> **Exercise details**
In the opinion piece on the coronavirus aid package, how much money goes to small businesses?

> **Exercise passage**
The nation is sick. Things will get worse before they get better — but they will get better. There will be tough choices ahead and sacrifices made by all before the coronavirus outbreak abates. And if we want the best possible outcomes, we will have to take our medicine, literally and figuratively, right now.
The first dose: President Trump has outlined a $1 trillion aid package that includes $500 billion in direct payments to individual citizens and $300 billion to small businesses.
As a free-market conservative, I understand the trepidation when we talk about stimulus packages amounting to trillions with a “t.” I cringe at terms like “bailout,” but that term doesn’t apply here because this is direct assistance to taxpayers and targeted relief to affected industries in a time of national emergency.
And let’s remember, this isn’t the 2008 financial crisis — it’s an act of God. No one is to blame; this is not the result of excessive risk-taking, subprime mortgages or credit default swaps. The banks are in great shape; it’s the on-the-ground industries harmed solely because economic activity has stalled while we protect public health. If it weren’t for the COVID-19 virus pandemic, the economy would still be humming along with a stock market on the cusp of 30,000 points and record-low unemployment.
If we don’t act quickly and decisively, if we only take half-measures, we will pay far more later. There will be a domino effect that begins with the furloughed or laid off worker in the middle class missing one or more of their monthly payments. That leads to tightening credit, fewer financial backstops, less consumption, small businesses shuttered, jobs cut and significant lost opportunity costs.
Tax revenue will also go down as a result, which means the money we must spend now will be eclipsed by the money lost later. More importantly, our state and local taxes pay for schools, roads, first responders and other services that will be undermined for years to come if we don’t act now and get ahead of this growing crisis.
Take our medicine now, and our economy should recover within months of getting the virus under control. Balk at the high price tag, and it may take several years and cost many trillions more. Just as we have to flatten the curve of infections, if we don’t get ahead of the financial consequences now, we will never catch up.
The aid package is about giving a hand up to the people who are the backbone of the economy. In the oilfield services industry, our employees get their hands dirty and work long hard hours to produce the energy that America runs on. But they can only work when our clients, the oil companies that hold the leases, drill. Unfortunately, demand is incredibly low as hundreds of millions of consumers shelter in place at the very same time that Saudi Arabia and Russia have flooded the market with extra supply.
The reality is that people in every industry, at every level of income, are being hurt; restaurants, bars, movie theaters, hotels, airlines and others are not just losing revenue; they’re near zero. The people who work in those industries are missing paychecks and tips while utility bills and other expenses continue to arrive in the mail. People are doing the right thing for their communities by staying home, and it’s not their fault that their finances suffer because of it.

> **Entries supplied**
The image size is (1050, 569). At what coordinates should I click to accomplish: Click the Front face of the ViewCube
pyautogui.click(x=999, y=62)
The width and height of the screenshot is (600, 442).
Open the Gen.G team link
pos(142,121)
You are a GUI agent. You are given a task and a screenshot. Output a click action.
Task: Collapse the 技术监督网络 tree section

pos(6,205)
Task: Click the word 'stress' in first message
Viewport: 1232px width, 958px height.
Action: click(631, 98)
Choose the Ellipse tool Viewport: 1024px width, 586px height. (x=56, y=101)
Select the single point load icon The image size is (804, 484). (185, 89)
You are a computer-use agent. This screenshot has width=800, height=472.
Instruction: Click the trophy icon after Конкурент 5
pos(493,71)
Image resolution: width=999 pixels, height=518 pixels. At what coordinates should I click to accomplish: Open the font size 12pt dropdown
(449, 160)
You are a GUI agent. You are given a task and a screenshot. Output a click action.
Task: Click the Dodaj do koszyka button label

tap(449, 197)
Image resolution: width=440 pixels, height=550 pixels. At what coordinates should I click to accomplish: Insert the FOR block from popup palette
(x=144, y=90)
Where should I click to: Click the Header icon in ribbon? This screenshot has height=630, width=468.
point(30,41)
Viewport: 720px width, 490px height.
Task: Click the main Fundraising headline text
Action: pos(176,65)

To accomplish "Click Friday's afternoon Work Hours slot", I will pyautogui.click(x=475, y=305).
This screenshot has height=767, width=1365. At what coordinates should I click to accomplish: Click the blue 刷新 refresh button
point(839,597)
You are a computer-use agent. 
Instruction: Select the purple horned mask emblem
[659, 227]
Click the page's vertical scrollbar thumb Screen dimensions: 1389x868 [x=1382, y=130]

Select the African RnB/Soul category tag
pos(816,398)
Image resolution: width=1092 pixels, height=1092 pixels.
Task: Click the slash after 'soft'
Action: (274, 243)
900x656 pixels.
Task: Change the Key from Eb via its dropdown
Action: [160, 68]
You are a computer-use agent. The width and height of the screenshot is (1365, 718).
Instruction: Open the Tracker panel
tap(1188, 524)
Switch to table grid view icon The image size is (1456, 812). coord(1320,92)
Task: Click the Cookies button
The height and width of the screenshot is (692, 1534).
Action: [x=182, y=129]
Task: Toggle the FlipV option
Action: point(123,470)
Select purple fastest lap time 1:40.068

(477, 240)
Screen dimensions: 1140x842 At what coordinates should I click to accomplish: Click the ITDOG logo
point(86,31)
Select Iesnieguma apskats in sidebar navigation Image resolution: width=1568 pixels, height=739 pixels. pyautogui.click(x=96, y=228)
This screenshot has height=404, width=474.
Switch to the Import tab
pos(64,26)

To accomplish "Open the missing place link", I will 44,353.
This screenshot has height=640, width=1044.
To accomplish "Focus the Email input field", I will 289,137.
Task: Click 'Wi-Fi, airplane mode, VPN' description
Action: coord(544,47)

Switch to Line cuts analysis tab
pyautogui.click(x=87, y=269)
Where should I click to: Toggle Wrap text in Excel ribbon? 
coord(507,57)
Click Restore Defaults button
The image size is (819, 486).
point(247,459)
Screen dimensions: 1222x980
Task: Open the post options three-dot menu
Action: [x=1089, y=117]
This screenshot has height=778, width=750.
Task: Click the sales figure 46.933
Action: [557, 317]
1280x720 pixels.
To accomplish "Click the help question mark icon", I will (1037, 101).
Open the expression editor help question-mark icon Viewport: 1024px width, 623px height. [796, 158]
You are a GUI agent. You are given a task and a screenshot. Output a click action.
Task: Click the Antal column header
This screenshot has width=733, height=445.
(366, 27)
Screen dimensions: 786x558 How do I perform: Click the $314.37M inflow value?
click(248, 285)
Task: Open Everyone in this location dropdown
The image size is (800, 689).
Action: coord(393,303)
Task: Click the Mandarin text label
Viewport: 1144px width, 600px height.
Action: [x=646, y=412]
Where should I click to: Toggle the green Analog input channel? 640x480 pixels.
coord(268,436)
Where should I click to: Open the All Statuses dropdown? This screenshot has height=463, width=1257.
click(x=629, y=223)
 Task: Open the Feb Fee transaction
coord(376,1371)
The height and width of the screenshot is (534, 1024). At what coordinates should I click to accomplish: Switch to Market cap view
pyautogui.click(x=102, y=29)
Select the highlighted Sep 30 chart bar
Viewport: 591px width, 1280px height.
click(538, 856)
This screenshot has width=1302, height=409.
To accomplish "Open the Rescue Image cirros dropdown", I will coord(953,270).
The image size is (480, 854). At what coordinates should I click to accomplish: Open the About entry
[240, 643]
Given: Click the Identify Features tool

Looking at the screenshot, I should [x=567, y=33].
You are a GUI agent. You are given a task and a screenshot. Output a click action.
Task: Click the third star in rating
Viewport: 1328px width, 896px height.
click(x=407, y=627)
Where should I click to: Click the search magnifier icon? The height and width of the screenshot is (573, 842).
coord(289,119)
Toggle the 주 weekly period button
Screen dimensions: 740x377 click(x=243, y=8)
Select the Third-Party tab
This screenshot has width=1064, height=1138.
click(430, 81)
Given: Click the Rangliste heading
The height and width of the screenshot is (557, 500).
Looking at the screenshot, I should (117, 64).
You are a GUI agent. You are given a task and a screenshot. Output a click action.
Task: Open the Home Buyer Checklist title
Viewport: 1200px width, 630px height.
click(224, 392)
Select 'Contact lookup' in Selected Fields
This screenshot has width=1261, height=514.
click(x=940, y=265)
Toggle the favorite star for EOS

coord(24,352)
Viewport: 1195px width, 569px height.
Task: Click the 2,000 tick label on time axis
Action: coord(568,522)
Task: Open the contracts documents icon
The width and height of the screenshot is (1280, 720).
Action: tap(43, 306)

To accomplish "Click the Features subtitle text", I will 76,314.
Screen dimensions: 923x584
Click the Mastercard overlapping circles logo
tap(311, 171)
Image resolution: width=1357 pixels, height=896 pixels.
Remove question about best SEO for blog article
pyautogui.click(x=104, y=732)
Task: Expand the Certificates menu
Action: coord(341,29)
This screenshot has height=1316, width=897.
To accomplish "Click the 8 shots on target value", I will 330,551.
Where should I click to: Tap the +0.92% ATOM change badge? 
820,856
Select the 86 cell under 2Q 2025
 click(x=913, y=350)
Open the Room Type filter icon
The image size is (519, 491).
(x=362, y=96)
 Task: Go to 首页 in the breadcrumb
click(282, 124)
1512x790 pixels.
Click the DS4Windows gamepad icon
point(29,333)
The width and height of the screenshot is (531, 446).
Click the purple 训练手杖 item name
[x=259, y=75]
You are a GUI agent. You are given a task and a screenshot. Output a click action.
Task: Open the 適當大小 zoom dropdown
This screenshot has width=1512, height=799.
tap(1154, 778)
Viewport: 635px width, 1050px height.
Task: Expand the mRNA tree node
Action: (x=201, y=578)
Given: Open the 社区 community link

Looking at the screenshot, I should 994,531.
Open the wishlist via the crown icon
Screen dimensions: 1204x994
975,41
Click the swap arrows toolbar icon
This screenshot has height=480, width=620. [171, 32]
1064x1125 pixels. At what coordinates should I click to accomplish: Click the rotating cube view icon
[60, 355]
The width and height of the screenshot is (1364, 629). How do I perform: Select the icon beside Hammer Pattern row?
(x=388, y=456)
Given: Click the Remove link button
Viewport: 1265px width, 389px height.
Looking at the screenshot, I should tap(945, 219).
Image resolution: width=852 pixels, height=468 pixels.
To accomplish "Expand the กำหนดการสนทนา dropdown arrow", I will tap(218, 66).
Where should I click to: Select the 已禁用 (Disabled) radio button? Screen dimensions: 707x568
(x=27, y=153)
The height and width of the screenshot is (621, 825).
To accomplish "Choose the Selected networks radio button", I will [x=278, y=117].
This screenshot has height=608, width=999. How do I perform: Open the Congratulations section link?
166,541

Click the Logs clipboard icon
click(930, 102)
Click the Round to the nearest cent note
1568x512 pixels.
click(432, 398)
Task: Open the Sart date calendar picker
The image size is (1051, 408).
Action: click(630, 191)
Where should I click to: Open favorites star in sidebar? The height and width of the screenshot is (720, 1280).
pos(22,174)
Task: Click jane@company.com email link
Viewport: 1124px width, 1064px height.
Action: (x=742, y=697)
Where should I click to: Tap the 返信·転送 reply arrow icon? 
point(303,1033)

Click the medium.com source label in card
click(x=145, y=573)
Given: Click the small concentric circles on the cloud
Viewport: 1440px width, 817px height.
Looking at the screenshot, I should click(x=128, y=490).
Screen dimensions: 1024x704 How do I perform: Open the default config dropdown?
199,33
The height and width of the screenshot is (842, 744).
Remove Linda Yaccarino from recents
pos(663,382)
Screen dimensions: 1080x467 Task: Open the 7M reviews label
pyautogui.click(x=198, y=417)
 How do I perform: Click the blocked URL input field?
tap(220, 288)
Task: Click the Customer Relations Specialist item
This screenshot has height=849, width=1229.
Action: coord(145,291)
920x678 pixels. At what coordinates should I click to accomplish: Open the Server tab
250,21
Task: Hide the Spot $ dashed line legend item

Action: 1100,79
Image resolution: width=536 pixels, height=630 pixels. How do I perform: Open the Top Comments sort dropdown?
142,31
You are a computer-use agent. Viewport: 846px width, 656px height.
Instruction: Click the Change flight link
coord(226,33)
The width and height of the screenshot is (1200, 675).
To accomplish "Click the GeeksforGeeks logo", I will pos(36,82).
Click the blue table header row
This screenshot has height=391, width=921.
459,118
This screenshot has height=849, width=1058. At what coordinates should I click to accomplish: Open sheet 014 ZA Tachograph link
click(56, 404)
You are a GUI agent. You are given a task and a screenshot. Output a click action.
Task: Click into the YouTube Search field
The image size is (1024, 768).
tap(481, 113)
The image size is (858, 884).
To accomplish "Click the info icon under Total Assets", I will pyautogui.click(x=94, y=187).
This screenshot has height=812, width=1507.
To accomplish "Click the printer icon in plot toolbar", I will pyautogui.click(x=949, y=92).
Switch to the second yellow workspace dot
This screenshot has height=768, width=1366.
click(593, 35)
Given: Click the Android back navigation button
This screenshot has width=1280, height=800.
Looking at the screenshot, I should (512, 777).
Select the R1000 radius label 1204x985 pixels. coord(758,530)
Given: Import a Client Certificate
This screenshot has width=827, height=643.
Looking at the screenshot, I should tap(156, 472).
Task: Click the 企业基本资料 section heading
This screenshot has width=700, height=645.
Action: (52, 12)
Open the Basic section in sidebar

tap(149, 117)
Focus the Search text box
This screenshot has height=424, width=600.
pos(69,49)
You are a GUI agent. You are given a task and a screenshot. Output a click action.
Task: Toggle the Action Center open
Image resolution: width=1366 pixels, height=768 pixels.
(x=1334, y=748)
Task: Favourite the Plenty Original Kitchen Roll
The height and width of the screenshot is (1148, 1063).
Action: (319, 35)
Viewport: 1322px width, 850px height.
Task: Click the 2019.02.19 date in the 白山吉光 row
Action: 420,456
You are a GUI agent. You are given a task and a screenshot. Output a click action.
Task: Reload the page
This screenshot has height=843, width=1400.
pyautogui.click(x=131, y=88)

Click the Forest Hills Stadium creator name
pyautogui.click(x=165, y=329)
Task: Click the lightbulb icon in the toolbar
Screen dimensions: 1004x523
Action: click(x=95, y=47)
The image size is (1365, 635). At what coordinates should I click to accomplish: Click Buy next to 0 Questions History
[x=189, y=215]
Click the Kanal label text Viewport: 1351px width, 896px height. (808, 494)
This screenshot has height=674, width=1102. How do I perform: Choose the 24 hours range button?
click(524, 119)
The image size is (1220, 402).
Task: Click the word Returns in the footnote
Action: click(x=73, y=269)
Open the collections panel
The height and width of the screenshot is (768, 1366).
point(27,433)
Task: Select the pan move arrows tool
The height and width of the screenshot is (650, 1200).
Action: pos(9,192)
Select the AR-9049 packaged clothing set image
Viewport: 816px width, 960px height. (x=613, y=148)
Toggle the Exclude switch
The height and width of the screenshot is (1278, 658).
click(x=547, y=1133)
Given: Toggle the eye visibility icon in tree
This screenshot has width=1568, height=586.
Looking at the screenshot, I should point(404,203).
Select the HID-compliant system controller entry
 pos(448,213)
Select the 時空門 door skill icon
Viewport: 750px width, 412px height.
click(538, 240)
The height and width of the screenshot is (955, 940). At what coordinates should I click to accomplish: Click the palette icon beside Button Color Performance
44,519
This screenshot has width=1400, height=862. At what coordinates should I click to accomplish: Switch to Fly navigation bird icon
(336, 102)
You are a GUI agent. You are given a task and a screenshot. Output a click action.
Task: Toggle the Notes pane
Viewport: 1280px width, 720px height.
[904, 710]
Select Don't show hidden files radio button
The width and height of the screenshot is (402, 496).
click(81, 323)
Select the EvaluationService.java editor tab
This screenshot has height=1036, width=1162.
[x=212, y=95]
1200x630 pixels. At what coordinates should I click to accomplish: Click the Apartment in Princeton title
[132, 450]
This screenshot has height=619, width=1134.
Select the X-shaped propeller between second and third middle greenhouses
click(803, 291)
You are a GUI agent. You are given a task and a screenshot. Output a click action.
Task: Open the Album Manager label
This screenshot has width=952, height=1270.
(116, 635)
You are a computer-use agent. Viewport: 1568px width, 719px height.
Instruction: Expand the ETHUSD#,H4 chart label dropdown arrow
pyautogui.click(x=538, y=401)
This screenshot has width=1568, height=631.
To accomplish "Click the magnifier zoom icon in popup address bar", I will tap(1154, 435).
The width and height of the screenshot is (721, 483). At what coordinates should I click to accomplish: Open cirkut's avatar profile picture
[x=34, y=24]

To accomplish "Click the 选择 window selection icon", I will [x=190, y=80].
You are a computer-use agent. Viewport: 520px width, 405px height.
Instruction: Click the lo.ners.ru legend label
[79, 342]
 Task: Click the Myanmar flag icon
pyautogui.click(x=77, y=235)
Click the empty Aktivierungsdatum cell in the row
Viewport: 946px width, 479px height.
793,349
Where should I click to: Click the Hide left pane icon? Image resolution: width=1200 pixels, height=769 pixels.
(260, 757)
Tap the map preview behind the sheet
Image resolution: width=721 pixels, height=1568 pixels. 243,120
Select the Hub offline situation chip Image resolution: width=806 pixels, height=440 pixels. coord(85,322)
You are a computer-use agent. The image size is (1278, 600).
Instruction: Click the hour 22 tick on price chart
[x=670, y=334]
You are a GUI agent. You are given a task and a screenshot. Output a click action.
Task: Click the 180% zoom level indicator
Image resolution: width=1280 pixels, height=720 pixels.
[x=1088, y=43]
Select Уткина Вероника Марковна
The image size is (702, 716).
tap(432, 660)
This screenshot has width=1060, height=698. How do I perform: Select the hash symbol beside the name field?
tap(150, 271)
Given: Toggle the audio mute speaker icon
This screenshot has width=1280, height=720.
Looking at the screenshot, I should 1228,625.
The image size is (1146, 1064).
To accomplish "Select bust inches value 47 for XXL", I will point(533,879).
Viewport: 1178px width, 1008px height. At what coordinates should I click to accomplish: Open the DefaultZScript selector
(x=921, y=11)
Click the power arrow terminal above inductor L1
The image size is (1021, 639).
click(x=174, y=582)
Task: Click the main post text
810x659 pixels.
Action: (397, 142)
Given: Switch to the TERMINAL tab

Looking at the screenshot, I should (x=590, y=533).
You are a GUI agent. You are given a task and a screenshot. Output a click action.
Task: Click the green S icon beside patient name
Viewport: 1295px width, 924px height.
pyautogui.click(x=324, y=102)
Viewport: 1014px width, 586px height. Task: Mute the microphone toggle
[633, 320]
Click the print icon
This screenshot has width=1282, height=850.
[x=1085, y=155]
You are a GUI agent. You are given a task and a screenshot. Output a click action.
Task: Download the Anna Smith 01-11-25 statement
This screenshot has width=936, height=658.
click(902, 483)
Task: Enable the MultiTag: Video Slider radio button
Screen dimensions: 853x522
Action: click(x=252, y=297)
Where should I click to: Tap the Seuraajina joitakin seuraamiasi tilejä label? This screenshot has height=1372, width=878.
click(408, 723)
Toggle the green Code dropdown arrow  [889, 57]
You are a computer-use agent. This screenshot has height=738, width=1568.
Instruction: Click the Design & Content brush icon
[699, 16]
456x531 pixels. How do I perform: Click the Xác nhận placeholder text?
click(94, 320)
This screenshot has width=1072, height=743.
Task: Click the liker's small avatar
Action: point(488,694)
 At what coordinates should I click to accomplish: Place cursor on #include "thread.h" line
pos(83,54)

> **Response area**
$300 billion.